Two sides of the same coin
Jacques Barzaghi IS Jerry Brown ...

Jacques crossed my path when Jerry was running for mayor of Oakland. I attended a neighborhood meeting of fellow artists at the Kennedy Street Studios in Oakland, and I happened to mention that Studio One needed attention. Jacques immediately said to me: "You just want to save your job!" Jacques is a ruthless political hit man, and he will bushwhack anyone in his way. Jerry is a shell of a person, and he would be nothing without Jacques. Jerry has his own personal kickboxer and altar boy.
Rob March Harper, Oakland

"Fund Housing, Not Hate," Letters, March 19

I celebrate rent stabilization
Michael Wilson's March 19 letter assailing the Berkeley Rent Stabilization Board office's cosponsorship of a recent Poetry Slam event ("Fund Housing, Not Hate") was, with all due respect, an utterly breathtaking display of slander and distortion.

In his letter, Mr. Wilson neglected to mention that he serves as president of the Berkeley Rental Property Owners Association. His ad hominem, self-interested comments leveled against the rent board are, of course, to be expected.

As a voter-approved public agency created in 1980, the city's rent stabilization office provides rent ordinance information outreach to Berkeley's many constituencies, including new renters, seniors, UC students, and rental property owners, among other groups. The office conducts rent ordinance information workshops, distributes mailings, and staffs information tables at farmers markets and other local events.

Joining as one of the Starry Plough's cosponsors for one Poetry Slam event was an opportunity to inform an established cultural community about the rent office's programs and existence. The event theme, "Housing Matters," was appropriate and open-ended. Spoken word performers addressed a wide-ranging array of topics and issues. Given that Mr. Wilson did not even attend this event, his comments are both unfounded and misinformed.

Also, Mr. Wilson erroneously suggests that the city of Berkeley's current deficit budget expenditures are connected to the Rent Stabilization Board's budget.

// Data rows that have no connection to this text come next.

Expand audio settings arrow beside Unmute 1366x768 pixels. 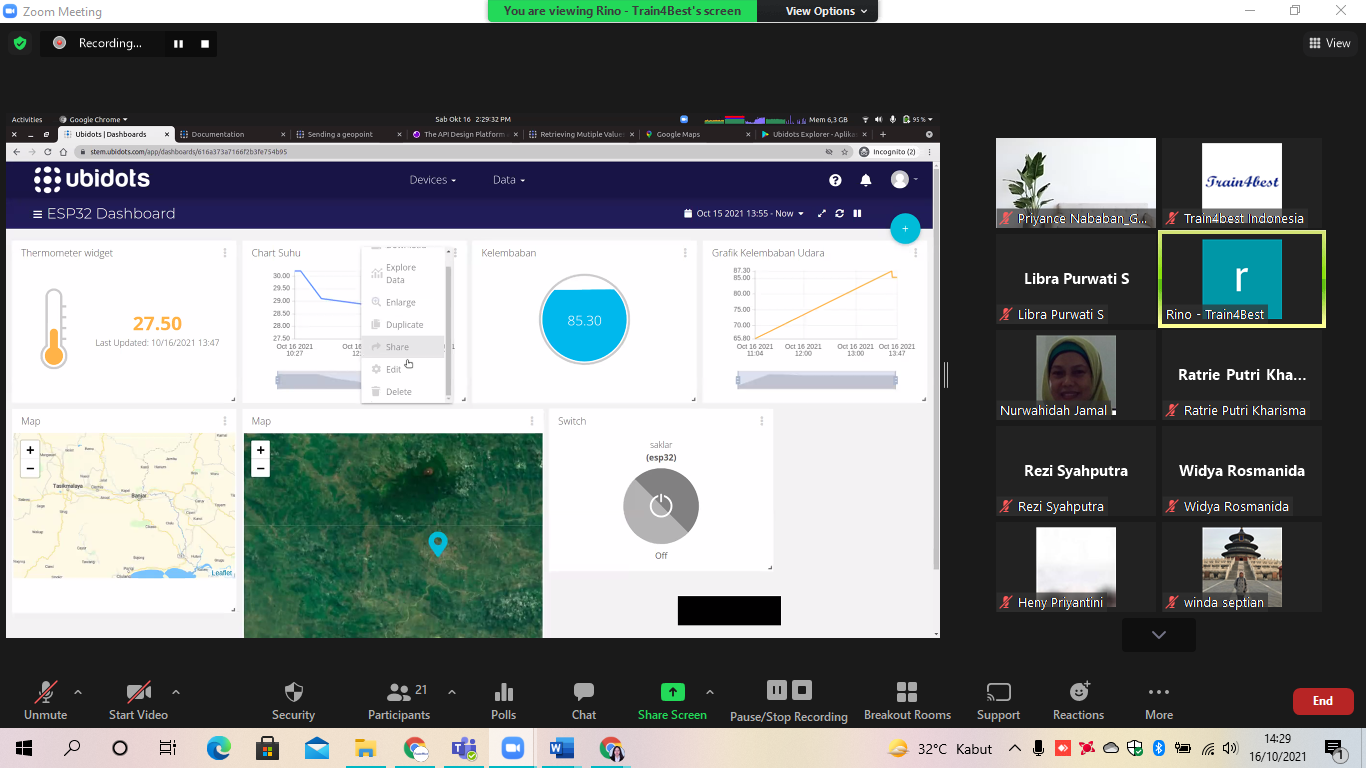click(78, 692)
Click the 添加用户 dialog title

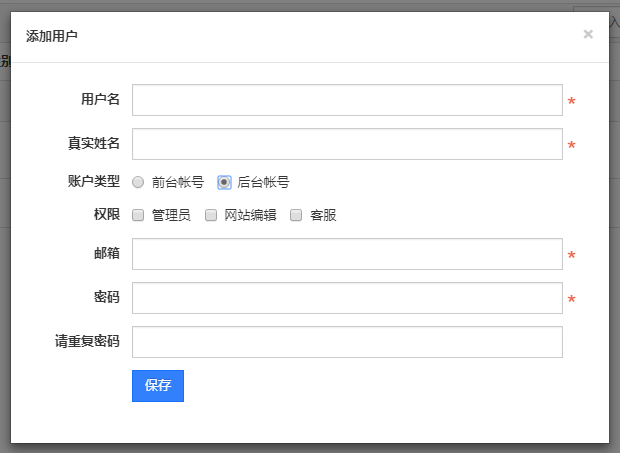click(52, 36)
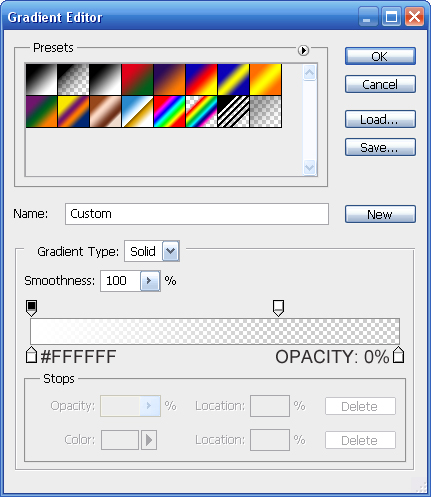Choose the transparent stripes gradient preset
The height and width of the screenshot is (497, 431).
[x=233, y=112]
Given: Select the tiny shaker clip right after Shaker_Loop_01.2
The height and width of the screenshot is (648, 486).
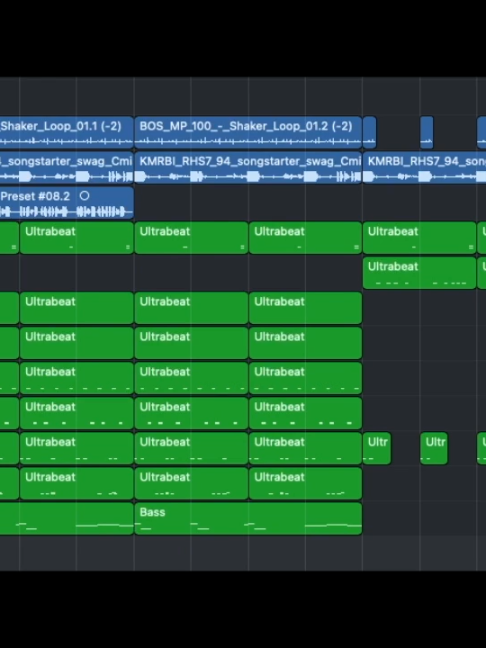Looking at the screenshot, I should [369, 132].
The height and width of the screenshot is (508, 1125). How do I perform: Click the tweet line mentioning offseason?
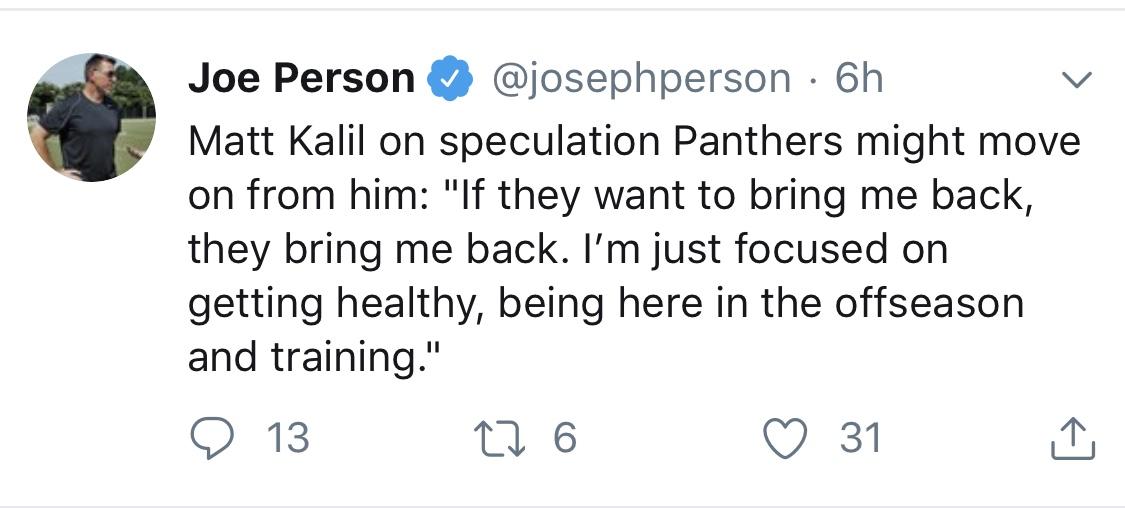tap(606, 304)
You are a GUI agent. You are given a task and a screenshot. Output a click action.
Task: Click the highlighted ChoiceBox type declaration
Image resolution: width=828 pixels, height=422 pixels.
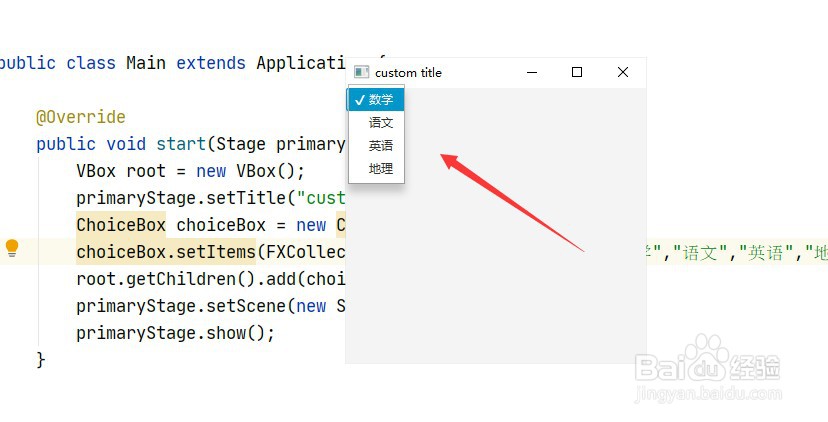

In actuality, the rent board maintains its own separate -- and currently balanced -- budget.
Chris Kavanagh, commissioner, Rent Stabilization Board, Berkeley

"Lost in Danville," The Beat, March 5

Smoking cigarettes in D-Town
I read your article about Danville. I was born and raised in Danville -- well, born in Walnut Creek, but close enough, right? The town is great for families with three-year-olds who are scared of the rest of the world. For teens, it is a suburban hell. I spent my teen years smoking pot, spotting for beer, and smoking cigarettes behind the bowling alley. We used to go the Vets' Hall to see punk and heavy metal bands and stand outside scowling at the local yuppies. But after the show was over at ten, there was nothing to do. I thought the article was going to be a trash piece, a stereotypical view of D-town, but it turned out not to be and I found myself amused by it. Funny stuff. Keep it up and don't forget, D-town is as much as part of the East Bay as Oakland and Berzerkley.
Geoff Nemeth, Danville

In our profile of Jacques Barzaghi ("Zen and the Art of Mayoral Maintenance," March 19), we erroneously characterized some of Oakland City Attorney John Russo's comments. Although we quoted Russo as saying that Barzaghi's demotion "ensures he won't harass any other women," he actually said that the mayoral aide would no longer be in a position to harass subordinates. And where we quoted Russo as saying that the city has "minimal" legal risk, we should have quoted him as saying that the city had "minimized" its legal risk.